С плохо скрытой неприязнью взглянул на Дениса и наклонил голову — не то злость прятал, не то отменную вежливость проявлял, не то намекал, что повинную голову меч не сечет.
— Вот, значит, как довелось нам во второй раз…
Он произнес это с искренним сожалением и положил на стол повестку с таким скорбным видом, что следователь невольно подумал: наверное, с таким же видом возлагал свой венок на могилу Селянина.
И все-таки Чумаков оставался Чумаковым.

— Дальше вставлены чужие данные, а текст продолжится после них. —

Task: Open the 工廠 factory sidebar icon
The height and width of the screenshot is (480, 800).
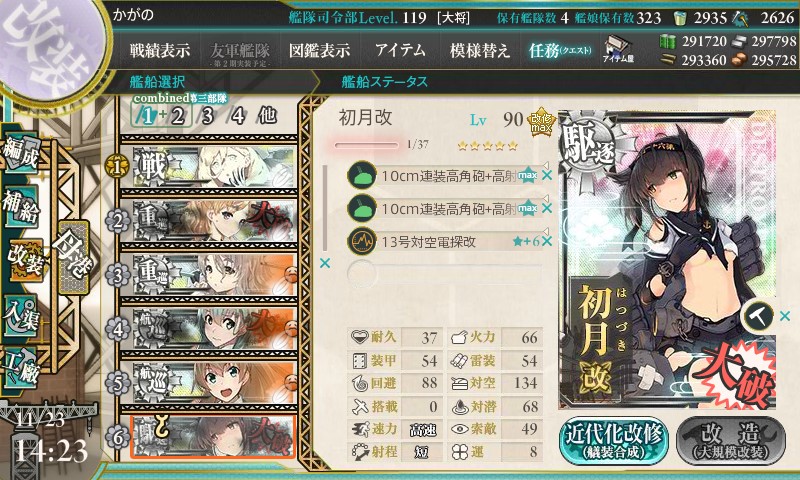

Без приглашения прочно уселся на стул, улыбнулся грустно и, указав на повестку, сказал.
— Воистину, от сумы да от тюрьмы… — Вопросительно взглянул на Дениса. Теплилась еще в глубине Чумаковой души надежда, что говорун-проповедник, в общем-то свойский парень, каким постарался предстать Денис при первой встрече, рассеет тревоги Федора Иннокентьевича, и их отношения вернутся в ровное и доброе русло.
Но Денис молчал холодно и выжидательно. И Чумаков, глядя на повестку, продолжал горестно:
— Изменчивость судьбы. Я вам рассказывал: прошел путь от грузчика до руководителя треста. Победителем соревнования во всесоюзном масштабе был, особо ответственные задания выполнял, в коллегиальных органах состоял и состою, а вот подозреваемым — бог миловал… Не скажу, что очень приятное состояние. — Сделал паузу и пробросил как бы между прочим: — Поэтому направляясь к вам, я поставил в известность кое-кого из товарищей, от которых зависит кое-что в этой жизни, где меня искать, если вдруг потеряюсь… Вдруг да вы с присущим вам служебным рвением велите прямо в кабинете заковать меня в кандалы и отправить в холодную…
Все это было сказано как бы полушутя, но Денис уловил и скрытую угрозу, и глубокое презрение к нему, Денису Щербакову, крайне мелкой сошке, по мнению Чумакова, и растерянно подумал: «Что это? Привычная для Чумакова поза? Суперменство, ставшее второй его натурой, приведшее в конце концов его в этот кабинет, пересилившее в душе этого человека и память о завещанной отцом-солдатом старинной скрипке в футляре, и романтический ореол вокруг своей профессии, и все добрые порывы…» Денис был поражен цинизмом Чумакова, упрекавшего его в жестокости. Ведь в отношении Юрия Селянина этот респектабельный человек дважды проявил изощренную жестокость. Сначала растлил неокрепшую душу парня, посеял в ней ядовитые семена стяжательства и языческого поклонения деньгам, а потом физически уничтожил, растоптал вышедшего из повиновения раба.
Эти очень горькие и очень справедливые слова Денису хотелось выкрикнуть в лицо Чумакову, но надо соблюдать процессуальные нормы, надо помнить о неписаном кодексе этики следователя. Этот кодекс не позволяет допускать грубость, резкость, окрик по отношению к человеку, сидящему по другую сторону стола, в какой бы глубочайший конфликт не вступил тот с законом. Тот, кто по другую сторону стола, лишен возможности ответить следователю на резкость. Силы не равны. Грубость, окрик следователя — это проявление неуверенности и слабости. А сейчас по другую сторону стола следователя сидел Чумаков и всем своим видом требовал извинений за его нарушенное повесткой спокойствие, человек очень сильный, умеющий рассчитывать слова и поступки на много ходов вперед, беспощадный, уверенный в себе, в непробиваемости и прочности своих заслуг и званий. В поединке с ним нельзя поддаться слабости, раньше времени выказать истинное к нему отношение, дать ему оружие против себя.